(Stored records)
──────

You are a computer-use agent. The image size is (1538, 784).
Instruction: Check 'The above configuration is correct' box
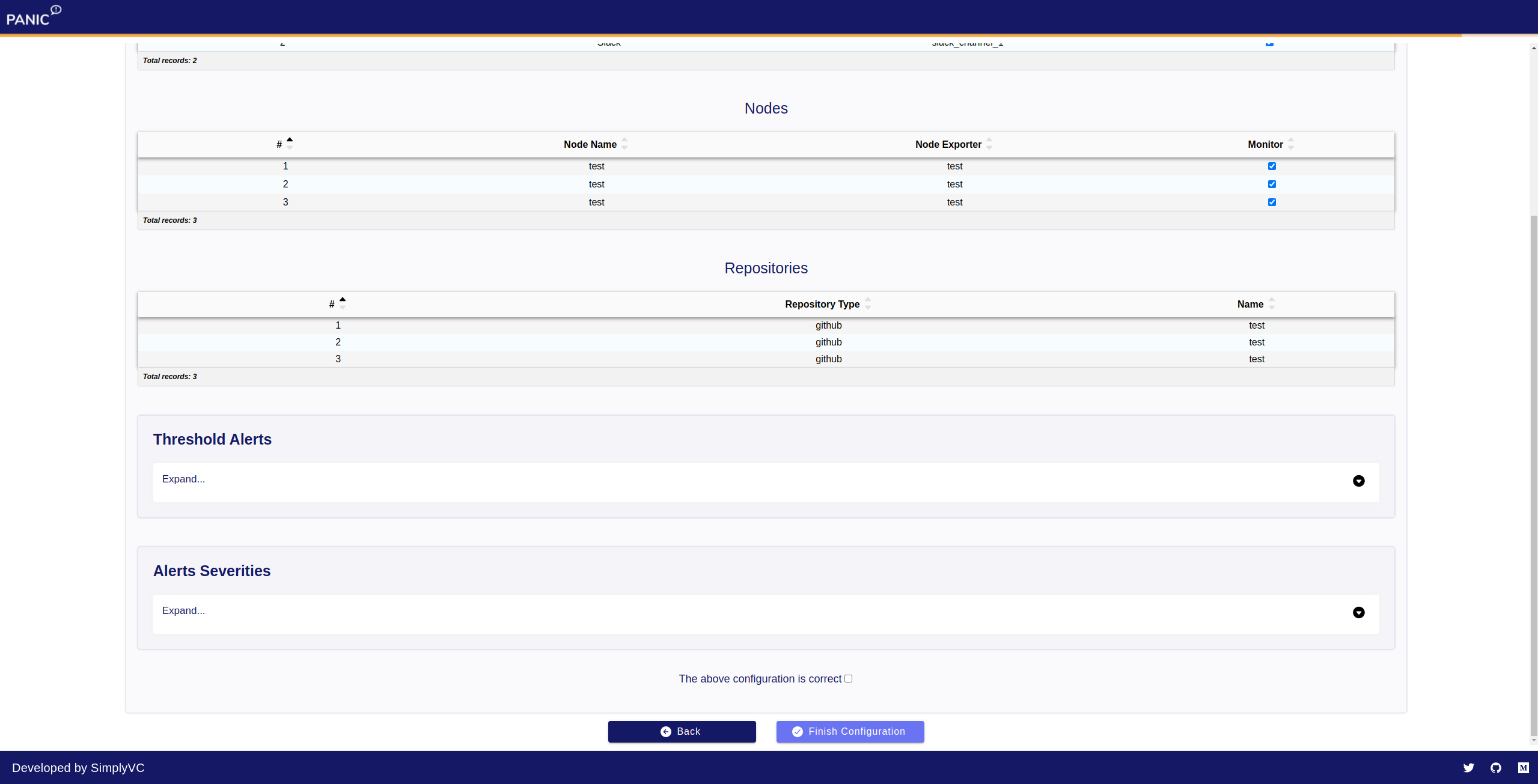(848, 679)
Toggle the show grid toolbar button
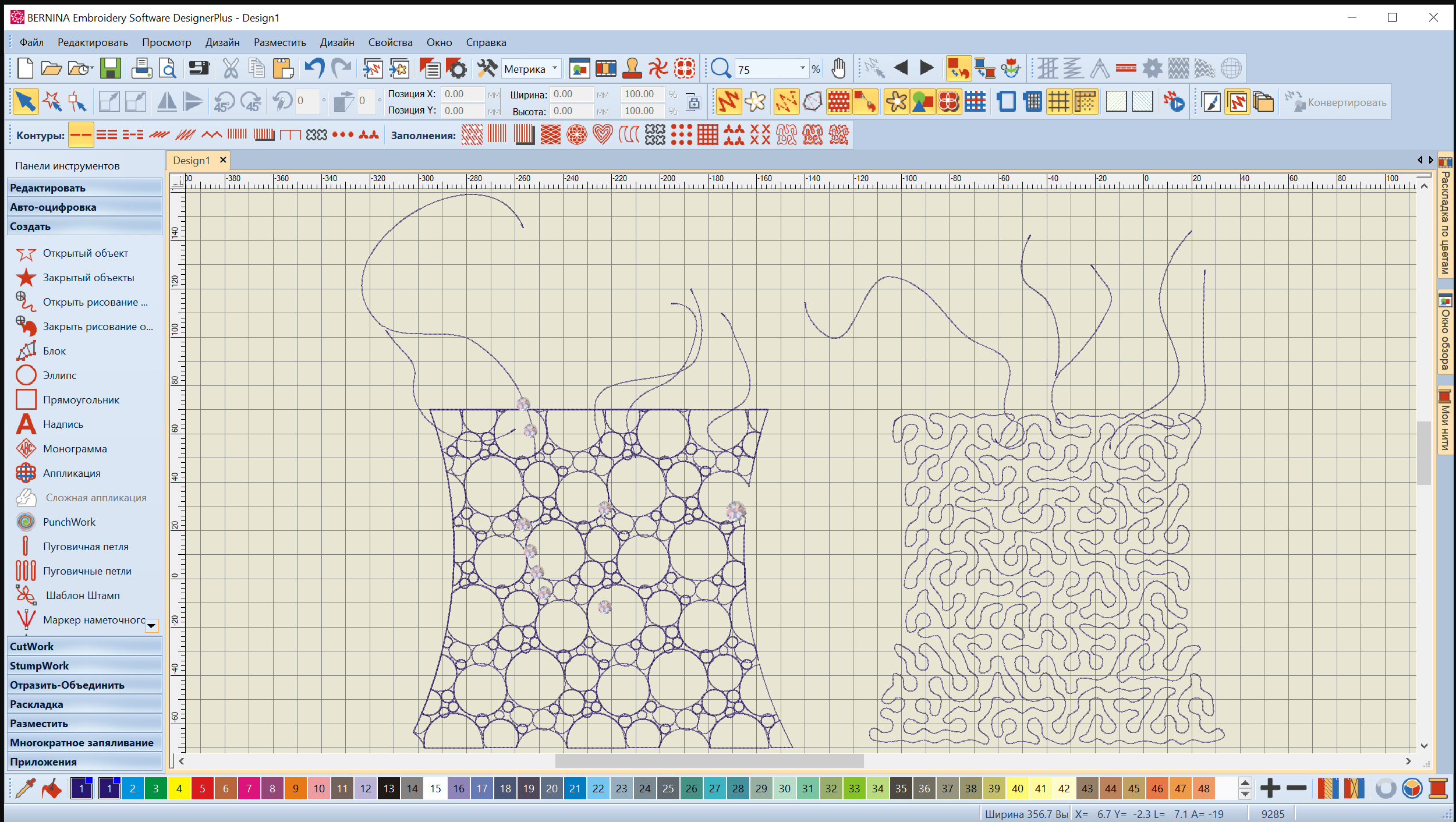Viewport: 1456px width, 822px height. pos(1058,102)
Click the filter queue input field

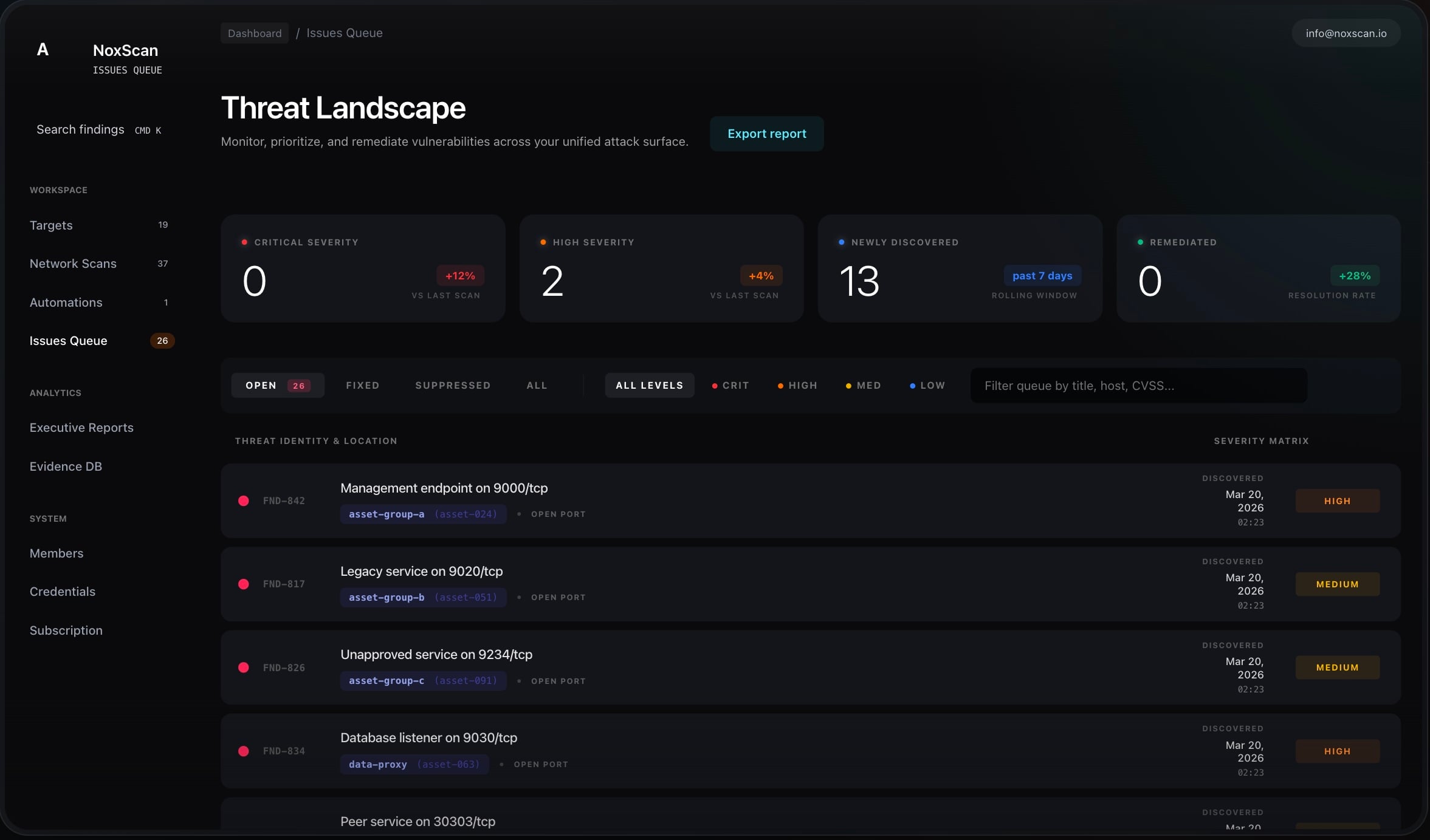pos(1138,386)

──────

## ASSIGNMENT
Transcribe exactly, and only, the lines from the one with "Instruction: Check 'The" through the final line of the data above. The pictures stay out.

## ANSWER
Instruction: Check 'The above configuration is correct' box
(848, 679)
Toggle the show grid toolbar button
Viewport: 1456px width, 822px height. pos(1058,102)
Click the filter queue input field

pos(1138,386)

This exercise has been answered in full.